++++ Source material ++++
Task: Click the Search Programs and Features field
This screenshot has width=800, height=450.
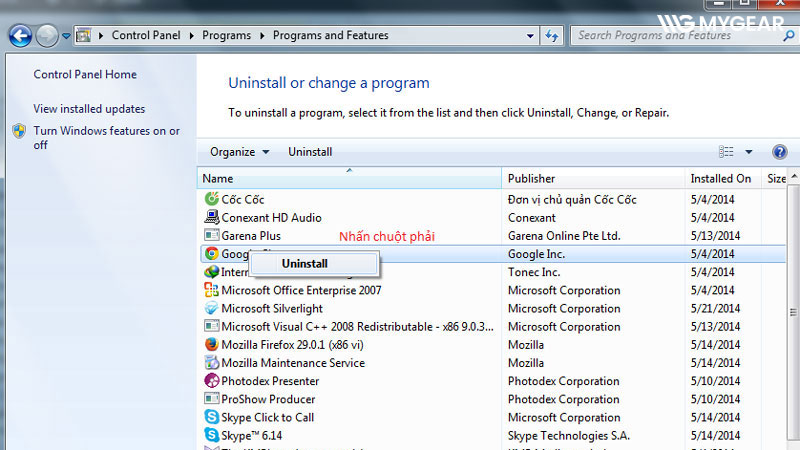Action: 665,36
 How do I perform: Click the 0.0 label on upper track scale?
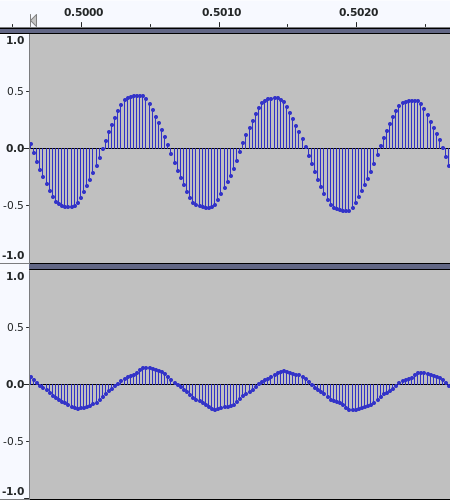click(15, 148)
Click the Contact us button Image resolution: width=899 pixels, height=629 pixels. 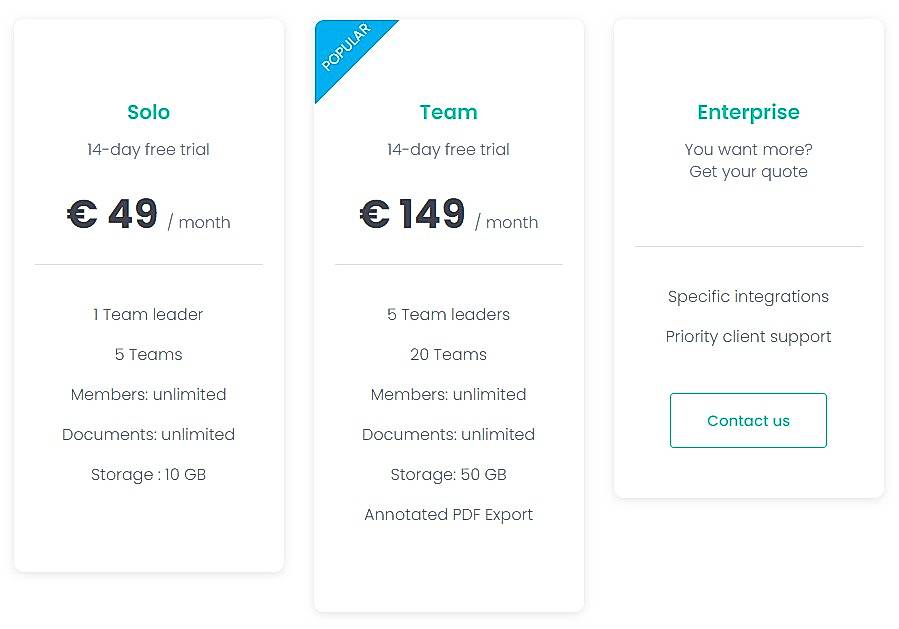pyautogui.click(x=748, y=420)
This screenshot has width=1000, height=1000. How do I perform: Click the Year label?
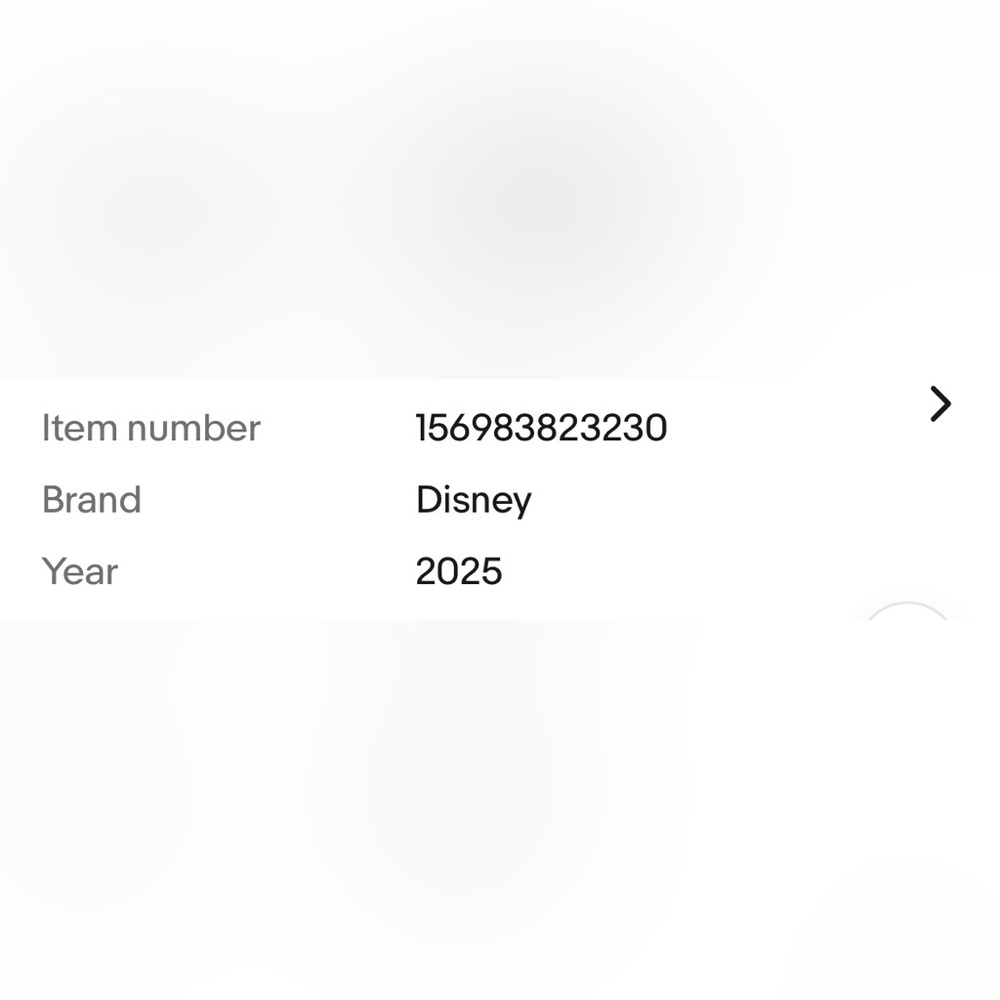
++++
» Work instructions
Count the lines in the entries above that contain the word "perform", and reply with the number alone.

» Task answer
2